Doe designated Merrida Coxwell to testify, based on his “knowledge, training, and experience,” about “the application of the Due Process Clause to court or adjudicatory hearings where facts are in dispute or in which witnesses may be called and facts need to be determined or contested.” Coxwell Report [182-1] at 1. Coxwell is a well-regarded criminal-defense attorney. Coxwell proposes to explain “the principles of due process . . . encompassed with the Fifth and Fourteenth Amendments” and to opine that “the University of Mississippi failed to provide Andrew Doe with the most basic of procedural protections to ensure the disciplinary hearing did not violate his due process rights.” Id. at 4, 10; see also id. at 10 (“The proceedings in this case, in my opinion, are violative of every notion of due process and fundamental fairness. . . . Andrew Doe appears to have been found guilty of misconduct based upon innuendo and on a mere scintilla of evidence and I believe this violated his due process rights.”).
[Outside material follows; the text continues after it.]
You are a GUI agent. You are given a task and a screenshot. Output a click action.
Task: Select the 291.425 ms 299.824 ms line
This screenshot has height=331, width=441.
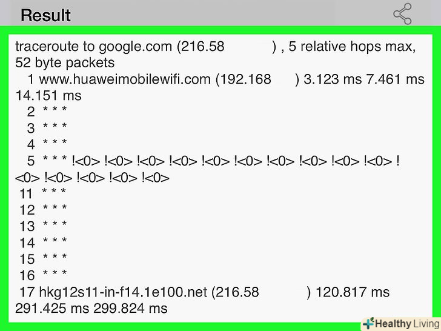coord(91,309)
Defendants moved to strike these opinions before the Court ruled on the motions for summary judgment. At the time, they argued that the opinions were “unreliable, unhelpful, and impermissible.” Defs.’ Mem. [169] at 2. It was true when Defendants filed their motion that “an

expert may never render conclusions of law,” which Coxwell seems to do. Goodman v. Harris County, 571 F.3d 388, 399 (5th Cir. 2009) (citing Snap-Drape, Inc. v. Comm’r, 98 F.3d 194, 198 (5th Cir. 1996)). Nor may an expert tell the jury how to rule. Sowell v. United States, 198 F.3d 169, 171–72 (5th Cir. 1999). But now that the Court has granted Doe’s motion for summary judgment on the procedural-due-process claims, Coxwell’s opinions are even less helpful to the jury. Fed. R. Evid. 702(a). The jury will not be asked to decide whether Defendants violated Doe’s due-process rights. If due-process law bleeds into the Title IX claim, the Court will instruct the jury on those issues. Defendants’ motion to exclude Coxwell’s testimony is granted. B. Favaloro and Sharp

Doe designated rehabilitation counselor Nancy Favaloro and accountant Holly Sharp to provide testimony about Doe’s economic losses. Both witnesses possess sufficient knowledge, skill, education, and training to offer their opinions under Rule 702. The issue is whether those opinions are sufficiently reliable. More to the point, Favaloro renders opinions that do little more than repeat what Doe and his father told her about his employment plans. Sharp then relied on those opinions to formulate hers. As an initial point, these experts rendered their opinions over four years ago, and much of what they wrote may now be obsolete. For example, their reports anticipate whether Doe would return to school or enter the workforce in the years following their 2019 reports. Those projections have now been supplanted by facts. Given the passage of time, the Court will give the parties a limited window to update their expert designations and conduct follow-up discovery. This Order should inform those new designations. Favaloro. Favaloro spoke with Doe and his father about Doe’s hypothetical future with his father’s company when he graduates from college. Based on those conversations, Favaloro

opined that if Doe completes college, he would either go to law school or work “with his father’s company at entry level earnings of $70,00.00–$80,000.00 per year and up to $120,000.00 within two years.” Favaloro Report [180-5] at 3. She also concluded, again based on her conversations with Doe and his father, that “[t]he most probable track for Andrew Doe is a senior position as Vice President of Sales, Chief Commercial Officer, or Chief Operating Officer at $375,000.00– $850,000.00 and up to $1.4 million as president and CEO.” Id. In other words, her initial opinions merely parrot what Doe and his father told her. Favaloro also offered the opinion that, if Doe “is unable to complete college,” he will be employable as a customer-service representative, recruiter, retail-sales consultant,

communications specialist, or dispatcher, earning a median hourly wage of between $16.31 and $25.26. Id.